The U.S. Delaware state government has eliminated the simulated BlackRock iShares XRP Trust previously spotted on its corporation portal.
Fake XRP record; Missing
The presence of a counterfeit XRP ETF filing on Delaware’s official site caused a stir in the crypto community, sparking debates about its legitimacy. However, the deletion of the iShares XRP Trust from Delaware’s ICIS website confirms its fraudulent nature, putting an end to speculations.
It’s worth noting that this removal, which occurred at least 24 hours after its appearance, lacks direct commentary from BlackRock regarding the XRP ETF filing. Despite the absence of official statements, a BlackRock-affiliated news source clarified that the iShares XRP Trust was indeed a sham.
Additionally, the BlackRock affiliate disclosed that the matter was reported to state authorities, with Delaware officials reaching out to the state’s Department of Justice concerning the fake submission. While specifics about the culprits remain undisclosed, the removal aligns with ongoing investigations into the incident.
Potential Criminal Charges
Filing a fraudulent exchange-traded fund (ETF) in the U.S. carries serious legal consequences. Offenders may face criminal charges such as Wire Fraud, centered on electronically submitting false information. Securities Fraud charges are also possible for knowingly providing inaccurate details about securities, including ETFs.
Importantly, making false statements to government agencies is a punishable offense in its own right. Those convicted under the False Statements code could potentially receive a maximum sentence of five years or a $10,000 fine. Similarly, the securities fraud offense carries a comparable prison sentence and a $250,000 fine.
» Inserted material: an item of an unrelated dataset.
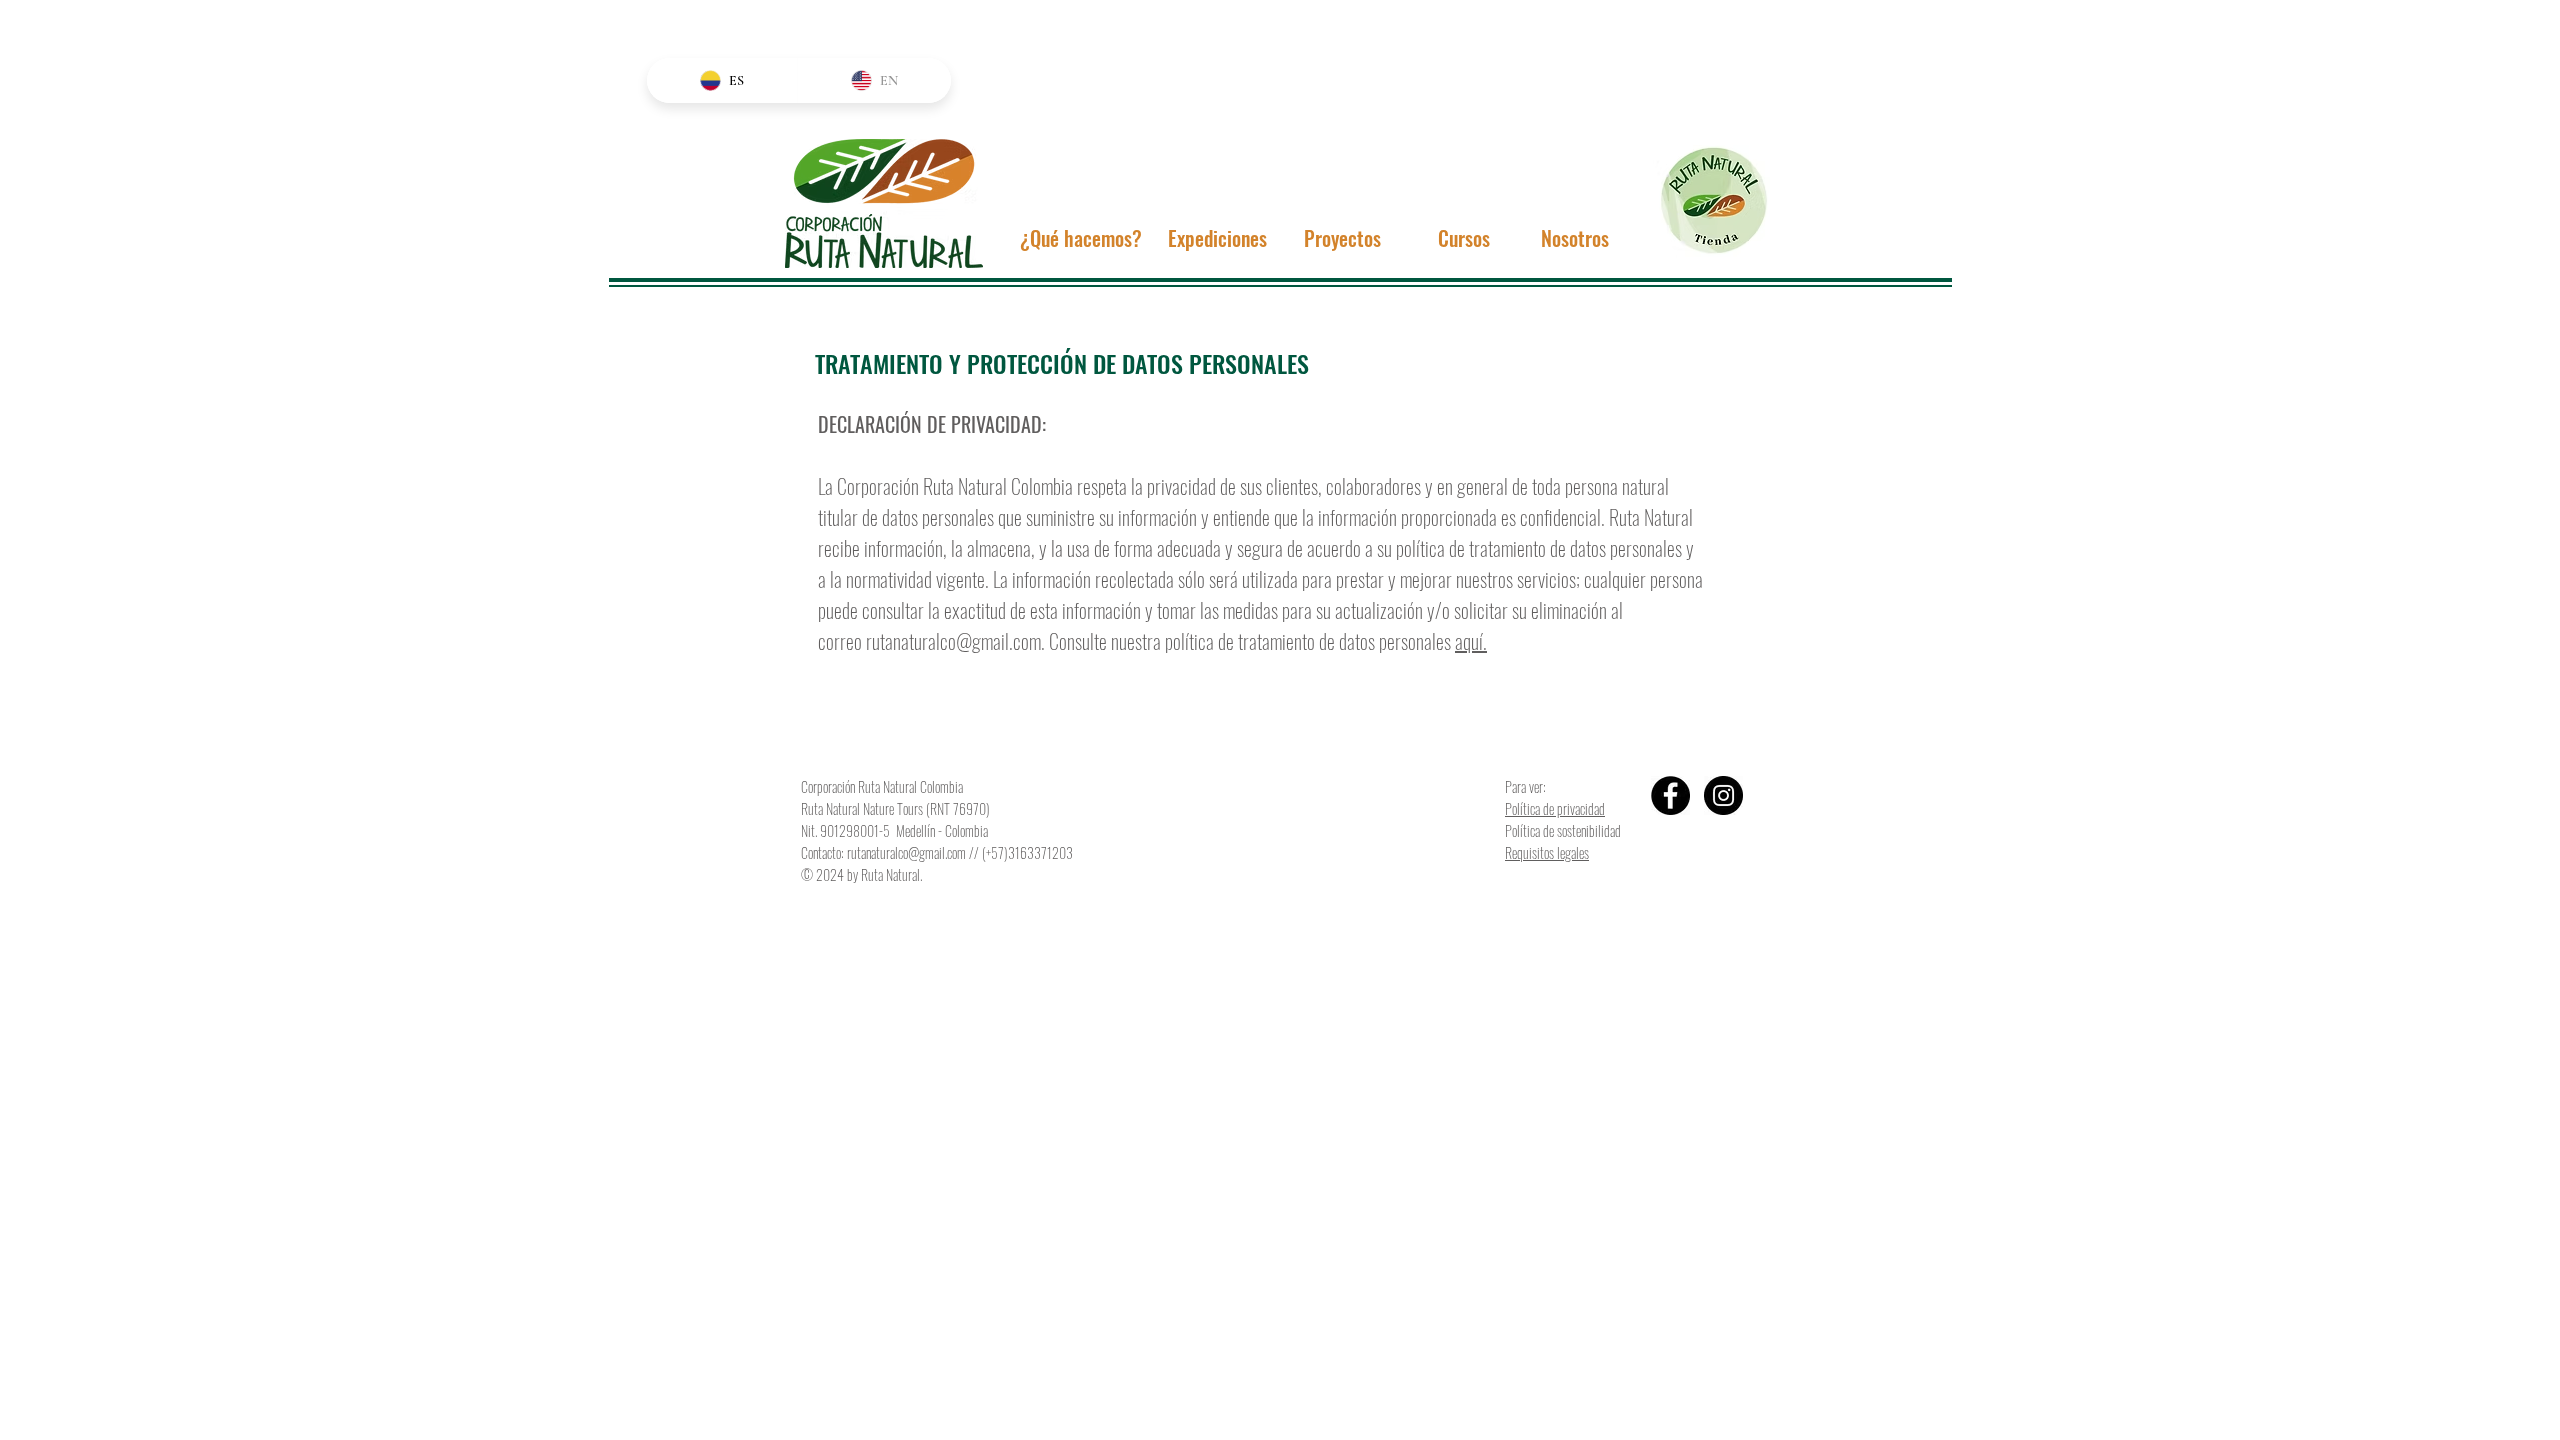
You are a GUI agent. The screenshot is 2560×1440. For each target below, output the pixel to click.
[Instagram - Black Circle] (1723, 795)
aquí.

Notably, submitting fraudulent crypto ETFs is not novel in the crypto sphere. In 2021, individuals posing as Grayscale attempted to submit a fraudulent ETF through the Delaware Corporation website. Nevertheless, the ruse was promptly exposed and discredited.
However, representatives from the Delaware Division of Corporations failed to disclose any identifying information regarding the entities behind the filing, as the documents lacked personal information.